Il convient en conséquence de recueillir l’avis du [12], comité limitrophe à celui de la région Rhône-Alpes, avant de statuer au fond sur le bien-fondé de la demande.
Ce comité devra dès lors, sur la base de l’ensemble des documents d’enquête et avis médicaux qui lui seront transmis par la [8] et par la société [4], donner son avis sur le caractère professionnel de la maladie déclarée par [F] [M] le 20 janvier 2020, en examinant notamment s’il peut être établi que cette affection a été directement causée par le travail habituel de la victime.
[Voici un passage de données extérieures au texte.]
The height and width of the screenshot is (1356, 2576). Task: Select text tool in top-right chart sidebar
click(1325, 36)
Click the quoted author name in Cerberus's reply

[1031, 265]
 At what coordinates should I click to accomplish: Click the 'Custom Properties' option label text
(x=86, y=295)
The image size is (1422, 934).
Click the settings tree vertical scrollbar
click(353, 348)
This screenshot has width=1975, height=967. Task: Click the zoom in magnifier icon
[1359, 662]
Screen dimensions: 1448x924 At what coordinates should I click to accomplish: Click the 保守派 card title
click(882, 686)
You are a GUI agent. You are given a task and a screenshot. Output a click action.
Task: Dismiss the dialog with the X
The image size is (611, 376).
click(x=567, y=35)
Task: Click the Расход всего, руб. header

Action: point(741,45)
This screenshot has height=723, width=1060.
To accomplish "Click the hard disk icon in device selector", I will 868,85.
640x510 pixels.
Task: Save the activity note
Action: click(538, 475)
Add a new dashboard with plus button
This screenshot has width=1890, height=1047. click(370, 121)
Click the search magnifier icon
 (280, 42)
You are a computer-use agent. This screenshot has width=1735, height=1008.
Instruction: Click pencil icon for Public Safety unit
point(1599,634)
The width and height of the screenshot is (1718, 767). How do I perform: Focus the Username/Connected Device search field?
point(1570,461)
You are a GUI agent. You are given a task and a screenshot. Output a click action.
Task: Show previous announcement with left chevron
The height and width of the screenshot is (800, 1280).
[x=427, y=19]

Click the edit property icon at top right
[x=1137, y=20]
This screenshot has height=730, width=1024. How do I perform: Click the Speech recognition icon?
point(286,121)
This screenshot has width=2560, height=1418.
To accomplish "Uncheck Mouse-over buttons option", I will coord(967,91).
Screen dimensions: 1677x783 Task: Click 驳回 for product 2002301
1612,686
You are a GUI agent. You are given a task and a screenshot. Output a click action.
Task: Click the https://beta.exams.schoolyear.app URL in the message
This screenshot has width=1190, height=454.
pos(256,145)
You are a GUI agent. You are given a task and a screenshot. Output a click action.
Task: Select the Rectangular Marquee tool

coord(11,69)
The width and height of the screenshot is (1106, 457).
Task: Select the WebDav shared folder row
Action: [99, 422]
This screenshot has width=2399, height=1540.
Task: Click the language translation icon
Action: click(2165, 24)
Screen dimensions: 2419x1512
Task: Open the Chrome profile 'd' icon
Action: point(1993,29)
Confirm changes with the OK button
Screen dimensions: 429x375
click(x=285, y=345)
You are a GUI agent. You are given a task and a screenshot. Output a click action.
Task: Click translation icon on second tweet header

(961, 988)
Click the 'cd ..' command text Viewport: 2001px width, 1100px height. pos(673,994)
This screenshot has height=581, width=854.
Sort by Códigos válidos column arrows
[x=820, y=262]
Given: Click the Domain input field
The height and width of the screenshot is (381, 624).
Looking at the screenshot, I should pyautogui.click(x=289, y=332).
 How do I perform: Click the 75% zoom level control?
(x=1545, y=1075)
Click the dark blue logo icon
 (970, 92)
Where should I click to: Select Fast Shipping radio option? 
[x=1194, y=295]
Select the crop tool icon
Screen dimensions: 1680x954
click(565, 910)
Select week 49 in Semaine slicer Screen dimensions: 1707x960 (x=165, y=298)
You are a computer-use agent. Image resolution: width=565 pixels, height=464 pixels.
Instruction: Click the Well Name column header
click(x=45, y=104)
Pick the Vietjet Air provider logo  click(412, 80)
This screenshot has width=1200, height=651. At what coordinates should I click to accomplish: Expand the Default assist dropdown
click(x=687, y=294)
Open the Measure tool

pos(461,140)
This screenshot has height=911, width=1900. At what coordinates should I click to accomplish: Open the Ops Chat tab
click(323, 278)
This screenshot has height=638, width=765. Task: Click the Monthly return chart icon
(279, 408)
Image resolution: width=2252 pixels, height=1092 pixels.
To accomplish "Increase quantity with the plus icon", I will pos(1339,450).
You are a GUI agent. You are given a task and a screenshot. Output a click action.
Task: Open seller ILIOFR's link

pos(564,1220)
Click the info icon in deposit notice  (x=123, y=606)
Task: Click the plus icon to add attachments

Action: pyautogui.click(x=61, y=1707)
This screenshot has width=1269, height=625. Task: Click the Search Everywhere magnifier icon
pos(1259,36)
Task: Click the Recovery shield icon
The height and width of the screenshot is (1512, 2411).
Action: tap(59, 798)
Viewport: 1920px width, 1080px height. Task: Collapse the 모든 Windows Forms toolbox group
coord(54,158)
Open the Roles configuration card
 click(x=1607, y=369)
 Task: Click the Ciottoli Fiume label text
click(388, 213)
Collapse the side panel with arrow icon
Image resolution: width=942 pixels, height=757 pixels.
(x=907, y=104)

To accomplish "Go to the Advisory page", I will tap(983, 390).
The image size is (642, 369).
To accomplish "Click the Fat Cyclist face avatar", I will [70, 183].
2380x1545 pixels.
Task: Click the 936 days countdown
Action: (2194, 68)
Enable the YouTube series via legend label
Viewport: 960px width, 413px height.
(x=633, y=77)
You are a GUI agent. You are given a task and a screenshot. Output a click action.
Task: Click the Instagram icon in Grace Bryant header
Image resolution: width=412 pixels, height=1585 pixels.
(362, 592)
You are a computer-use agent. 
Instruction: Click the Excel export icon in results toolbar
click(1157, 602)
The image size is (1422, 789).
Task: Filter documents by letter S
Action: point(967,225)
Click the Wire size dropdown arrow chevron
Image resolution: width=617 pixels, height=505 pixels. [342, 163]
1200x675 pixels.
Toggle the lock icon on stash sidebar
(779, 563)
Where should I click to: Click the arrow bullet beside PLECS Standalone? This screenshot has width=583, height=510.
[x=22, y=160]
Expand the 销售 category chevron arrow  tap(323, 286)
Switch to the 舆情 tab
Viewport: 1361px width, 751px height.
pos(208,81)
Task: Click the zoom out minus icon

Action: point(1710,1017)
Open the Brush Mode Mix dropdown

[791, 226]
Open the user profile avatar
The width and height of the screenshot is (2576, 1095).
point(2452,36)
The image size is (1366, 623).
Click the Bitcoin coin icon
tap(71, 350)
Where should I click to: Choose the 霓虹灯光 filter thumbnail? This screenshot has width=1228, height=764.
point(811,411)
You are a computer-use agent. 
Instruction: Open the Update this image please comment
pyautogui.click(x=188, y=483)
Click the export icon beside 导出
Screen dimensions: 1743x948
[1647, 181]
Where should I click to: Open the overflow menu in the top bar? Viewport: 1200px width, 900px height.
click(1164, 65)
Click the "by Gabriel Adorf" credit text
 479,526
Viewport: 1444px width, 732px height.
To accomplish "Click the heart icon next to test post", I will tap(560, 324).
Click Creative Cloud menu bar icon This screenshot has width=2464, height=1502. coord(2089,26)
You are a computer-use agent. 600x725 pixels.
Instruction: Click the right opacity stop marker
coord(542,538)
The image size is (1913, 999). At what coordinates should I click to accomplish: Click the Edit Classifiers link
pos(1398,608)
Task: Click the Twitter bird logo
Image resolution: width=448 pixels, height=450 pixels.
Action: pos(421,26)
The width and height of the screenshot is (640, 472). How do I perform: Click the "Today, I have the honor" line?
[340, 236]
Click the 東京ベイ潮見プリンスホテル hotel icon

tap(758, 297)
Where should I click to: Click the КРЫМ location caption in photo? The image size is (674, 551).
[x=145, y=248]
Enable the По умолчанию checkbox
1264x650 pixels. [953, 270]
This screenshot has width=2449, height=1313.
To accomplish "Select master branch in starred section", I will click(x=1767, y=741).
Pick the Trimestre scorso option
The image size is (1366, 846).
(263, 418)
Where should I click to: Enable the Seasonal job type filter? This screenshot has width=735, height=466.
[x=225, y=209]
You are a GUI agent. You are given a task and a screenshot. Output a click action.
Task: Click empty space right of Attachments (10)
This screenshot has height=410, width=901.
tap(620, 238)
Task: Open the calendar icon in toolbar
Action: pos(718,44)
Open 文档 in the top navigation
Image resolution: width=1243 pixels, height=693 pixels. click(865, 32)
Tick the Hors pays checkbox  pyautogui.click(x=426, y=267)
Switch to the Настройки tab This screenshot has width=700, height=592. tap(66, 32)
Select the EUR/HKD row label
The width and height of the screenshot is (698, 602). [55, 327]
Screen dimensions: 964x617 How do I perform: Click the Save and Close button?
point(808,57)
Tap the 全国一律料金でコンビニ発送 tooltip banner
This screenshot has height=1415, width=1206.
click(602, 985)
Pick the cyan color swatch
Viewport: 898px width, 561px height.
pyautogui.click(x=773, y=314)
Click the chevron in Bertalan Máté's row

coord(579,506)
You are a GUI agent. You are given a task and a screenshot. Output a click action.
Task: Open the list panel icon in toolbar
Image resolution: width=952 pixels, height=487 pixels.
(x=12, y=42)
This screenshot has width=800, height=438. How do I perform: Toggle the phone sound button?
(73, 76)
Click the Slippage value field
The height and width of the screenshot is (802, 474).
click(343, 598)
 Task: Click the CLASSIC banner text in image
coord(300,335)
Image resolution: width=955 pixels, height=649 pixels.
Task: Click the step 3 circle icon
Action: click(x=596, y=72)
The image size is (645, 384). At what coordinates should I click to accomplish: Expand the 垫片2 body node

Il sera rappelé en tant que de besoin que l’article L. 461-1 alinéa 3 n’exige ni que le travail habituel soit la cause unique ou essentielle de la maladie, ni que le caractère habituel des travaux constitue une part prépondérante de l’activité du salarié.
PAR CES MOTIFS
Le pôle social du tribunal judiciaire de Lyon, après en avoir délibéré, par jugement contradictoire et en premier ressort, mis à disposition,
Rejette le moyen de la société [4] fondé sur la prescription de la demande de reconnaissance de maladie professionnelle souscrite par [F] [M] ;
Rejette le moyen de la société [4] fondé sur le non-respect du contradictoire par la [3] ;
Avant dire droit sur le recours de la société [4] contre la décision de prise en charge de la [3], de l’affection déclarée par [F] [M] :
Désigne le [6] [Localité 14] pour qu’il donne son avis sur le caractère professionnel de la maladie contractée par [F] [M] et ayant fait l’objet d’une demande de reconnaissance le 20 janvier 2020, sur la base de l’ensemble des documents d’enquête et avis médicaux qui lui seront transmis ;
Renvoie le dossier à la première audience utile après transmission de l’avis du second comité régional de reconnaissance des maladies professionnelles aux parties ;
Réserve les dépens.
Jugement rendu par mise à disposition au greffe le 16 mai 2025 dont la minute a été signée par la présidente et par la greffière.